▶ Text section:
* * * * * * *

It's not news that storytelling is the future of marketing - it's always been a key player, but social media is a game changer. Before the rise of social platforms, advertisers were effectively talking at their audiences rather than to them. Now, with how accessible brands are to us, the dynamic has shifted to being an ongoing conversation between brands and the public.

Social media users expect to have a relationship with the brands they're loyal to. They want to get to know them the same way they'd get to know a friend - which means sharing anecdotes, values, opinions, and beliefs. People will simply not patronize brands that don't share their values because where we put our money says something about who we are as people.

Decades of research and thousands of years of history back this up: humans are hardwired for stories. They help us to better understand the world and our place in it. We teach important concepts to kids using fables, fairy tales, and Disney movies. We share tales from the lives of important historical figures. We connect with one another and are moved - whether it's to tears, laughter, fury, empathy, or action depends on the story being told.

“A good story makes you feel something and is universal. They want to grasp your values and your commitment to excellence; be inspired and intrigued. Storytelling is the most powerful way to convey these ideas.”

- Mark Truby, VP of Communications at Ford

With the rise of social media, storytelling has become even more integral in content marketing. Social media is a crowded space, and it can be difficult to stand out. Storytelling allows businesses to differentiate themselves from their competitors and create a unique brand identity. This is increasingly important as social media users turn to content that feels less curated and more authentic, which, by the way, is the key.

* * * * * * *

▶ What you will do: According to the passage on storytelling in marketing, how were advertisers addressing their audiences before social platforms rose?

▶ Material:
* * * * * * *

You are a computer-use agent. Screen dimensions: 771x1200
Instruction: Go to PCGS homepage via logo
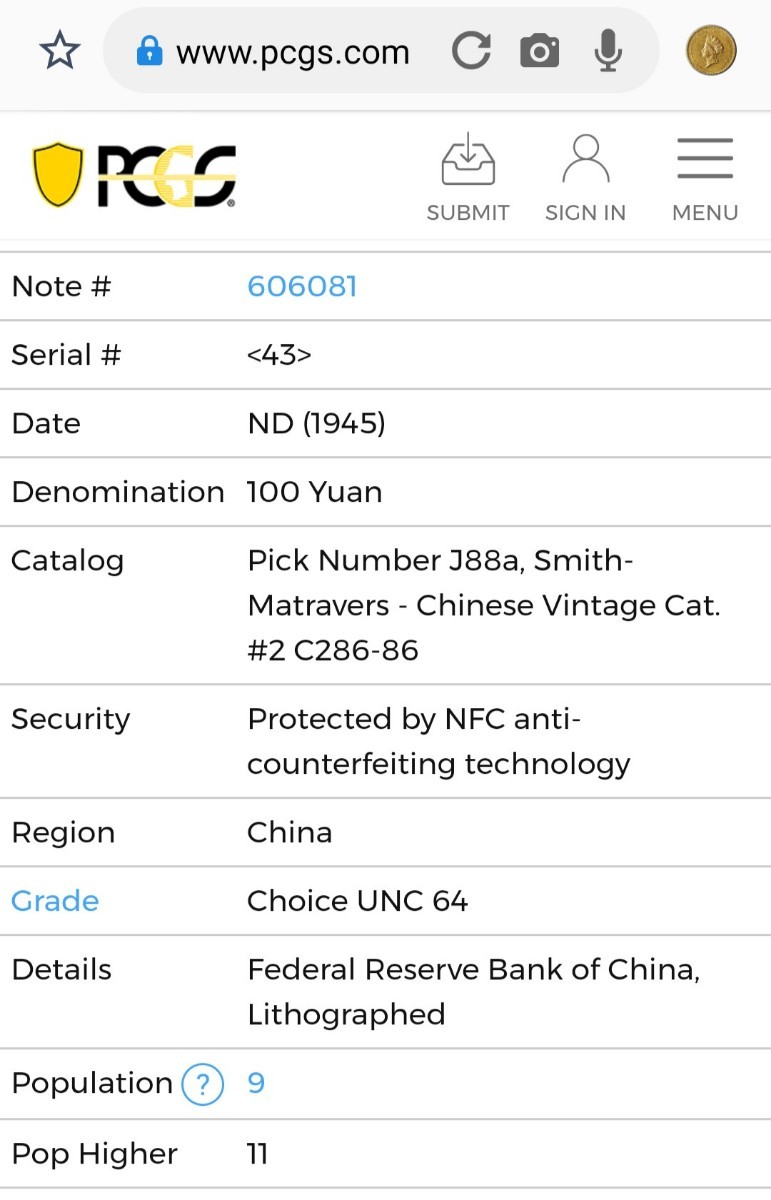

* * * * * * *

▶ Response to this exercise: They were effectively talking at their audiences rather than to them.